Task to complete:
Put every row below into a numbered list, leaving out any blank lines.

---*---

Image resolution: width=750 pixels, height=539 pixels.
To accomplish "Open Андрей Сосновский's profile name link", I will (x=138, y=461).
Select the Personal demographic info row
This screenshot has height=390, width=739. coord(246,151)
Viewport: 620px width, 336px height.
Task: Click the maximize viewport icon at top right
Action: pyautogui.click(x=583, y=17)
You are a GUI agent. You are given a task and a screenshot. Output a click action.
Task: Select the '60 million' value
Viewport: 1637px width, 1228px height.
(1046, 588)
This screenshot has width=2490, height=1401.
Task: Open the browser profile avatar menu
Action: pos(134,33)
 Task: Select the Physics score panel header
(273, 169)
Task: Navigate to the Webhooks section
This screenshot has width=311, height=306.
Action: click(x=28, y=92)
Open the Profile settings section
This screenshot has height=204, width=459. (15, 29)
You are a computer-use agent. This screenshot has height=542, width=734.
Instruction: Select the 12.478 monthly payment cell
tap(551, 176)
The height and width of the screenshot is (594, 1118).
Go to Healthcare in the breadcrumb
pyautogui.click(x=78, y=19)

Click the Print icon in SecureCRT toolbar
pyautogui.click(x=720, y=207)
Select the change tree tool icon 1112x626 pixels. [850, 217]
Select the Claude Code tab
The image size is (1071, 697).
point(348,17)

---*---

Written solution:
1. Image resolution: width=750 pixels, height=539 pixels.
2. To accomplish "Open Андрей Сосновский's profile name link", I will (x=138, y=461).
3. Select the Personal demographic info row
4. This screenshot has height=390, width=739. coord(246,151)
5. Viewport: 620px width, 336px height.
6. Task: Click the maximize viewport icon at top right
7. Action: pyautogui.click(x=583, y=17)
8. You are a GUI agent. You are given a task and a screenshot. Output a click action.
9. Task: Select the '60 million' value
10. Viewport: 1637px width, 1228px height.
11. (1046, 588)
12. This screenshot has width=2490, height=1401.
13. Task: Open the browser profile avatar menu
14. Action: pos(134,33)
15.  Task: Select the Physics score panel header
16. (273, 169)
17. Task: Navigate to the Webhooks section
18. This screenshot has width=311, height=306.
19. Action: click(x=28, y=92)
20. Open the Profile settings section
21. This screenshot has height=204, width=459. (15, 29)
22. You are a computer-use agent. This screenshot has height=542, width=734.
23. Instruction: Select the 12.478 monthly payment cell
24. tap(551, 176)
25. The height and width of the screenshot is (594, 1118).
26. Go to Healthcare in the breadcrumb
27. pyautogui.click(x=78, y=19)
28. Click the Print icon in SecureCRT toolbar
29. pyautogui.click(x=720, y=207)
30. Select the change tree tool icon 1112x626 pixels. [850, 217]
31. Select the Claude Code tab
32. The image size is (1071, 697).
33. point(348,17)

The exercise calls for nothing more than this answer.